It was my birthday this week.
I am blessed and grateful to see another day, another year, especially during a time of worldwide collective grief as the pandemic continues.
Despite the difficulties of the last eighteen months where I have been actively healing myself and learning from some very difficult lessons, I have finally been feeling more at peace recently, the fog that had consumed me for many months has lifted. I am aware that it may return again, and I will be as prepared as I can, life is always like the ebb and flow of water. Maybe this is why when I’m near the sea I love to wake up early and head down to the beach, I will sit on the rocks and look out. I think about loved ones I have lost, I give thanks for everyone in my life and I will say a prayer for those who are hurting. The sound of gentles waves provides a healing soundtrack for me, although I am also very aware of how powerful and destructive the sea can also be.

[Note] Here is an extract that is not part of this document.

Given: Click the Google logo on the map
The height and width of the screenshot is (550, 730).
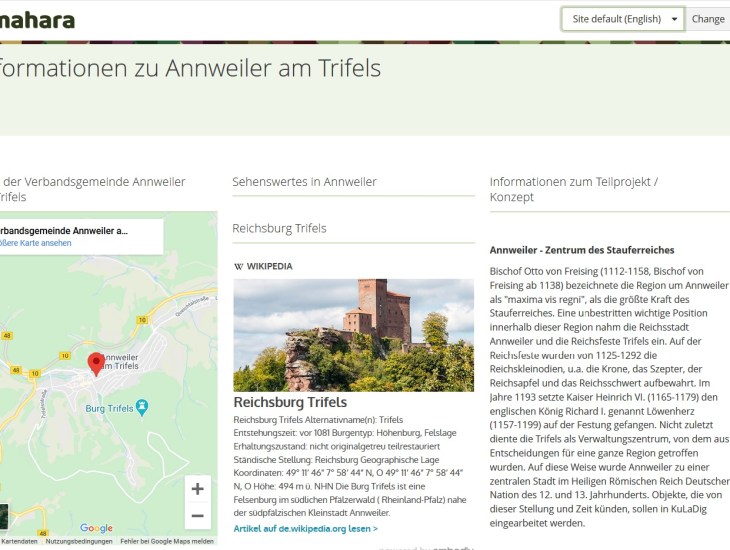Looking at the screenshot, I should click(x=96, y=528).
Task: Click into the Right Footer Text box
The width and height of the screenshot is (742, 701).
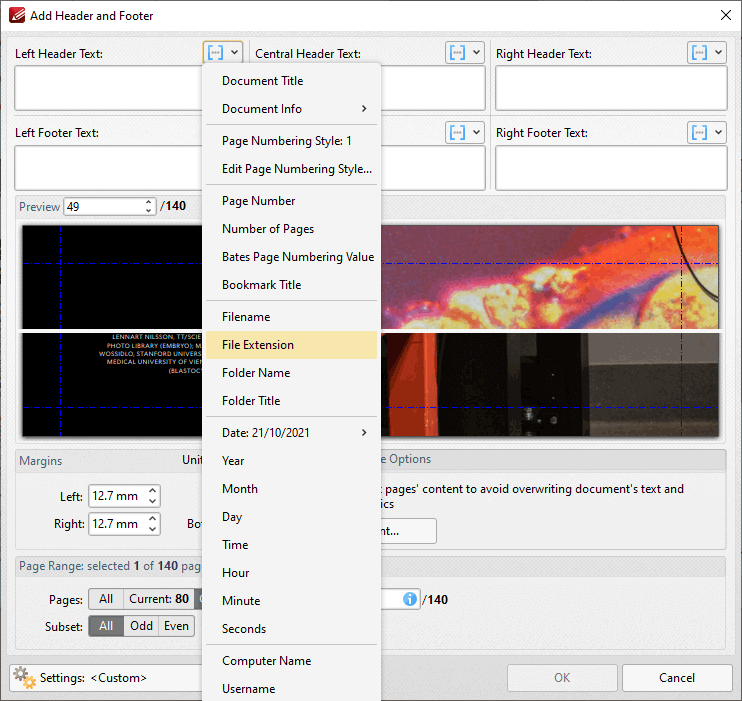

As I express gratitude for another year of life, it reminds me of the time I nearly drowned on a holiday in Costa Rica back in 2010, I got pulled out by a rip tide and couldn’t make my way back up to the surface. I struggled, kept getting pulled under, then after a few minutes a calmness overcame me, everything was black and I was sinking, I knew I wasn’t going to make it and I suddenly became frightened and said a prayer in my head for help, that I didn’t want to go so soon. Within an instant, there was a blinding white light all around me and a huge surge of energy under my feet that propelled me like a rocket back up to the surface. My best friend’s dad and uncle had swum out to look for me and they had a boogie board with them, they put me on the board and swam back. We got hit by big waves, rolled over numerous times, it was truly frightening. I will always be grateful to them for saving my life, whilst risking theirs, I think about this now and again, I will be eternally grateful to them. I also know I was saved by divine intervention when I was drowning and asked for help, I felt the love and protection of my dad who passed away when I was 2, this has happened a few times when I have been in extreme danger. I can’t explain it, these experiences have always made me aware there is so much more beyond the physical world. We should open our minds and hearts to so much more than what we can only see and touch.

Nearing the end of my fourth decade has made me realise how empowering and important self acceptance is. I wonder if we can actively choose to accept who we are in earlier years, to avoid many years of angst, doubt, putting up with bad relationships and friendships, allowing people to continually hurt us, take advantage of our kindness etc. Why does it take so long for us to feel comfortable about clearly articulating our boundaries, choosing not to let people who disturb our peace to stay in our lives. Is this something we can start cultivating from much earlier, or do we need to go through the many tough lessons over the years, until we learn them? I have a belief that if we keep finding ourselves in similar situations that are harmful to our wellbeing it’s because we didn’t learn the last time, so we have to repeat it. It takes a lot of strength and courage to admit we need to reset ourselves, to change our lives for the better, break old destructive patterns, rewire our neural pathways, cut out people who are not good for us, leave toxic jobs – we can live the life we choose, or do we live the life we have been given?
Knowing that we can create our own destiny is empowering. What kind of person do we want to be? What kind of relationships do we want to have? What do we want from life? What steps do we need to take to make our wants and wishes become reality? We can define this, and plot out the steps it takes to get there. Don’t be sad if you lose people along the way who don’t have your best interests at heart, they are not your tribe. Don’t be afraid to cut loose, don’t let people take up your energy who don’t deserve to be gifted it. Don’t be a people pleaser when the only way they will be pleased is at the detriment of your wellbeing, life path, dreams & goals.
Thank you for another day. For allowing me to continue my journey – I am ready to continue walking with, learning from and loving those who cross my path.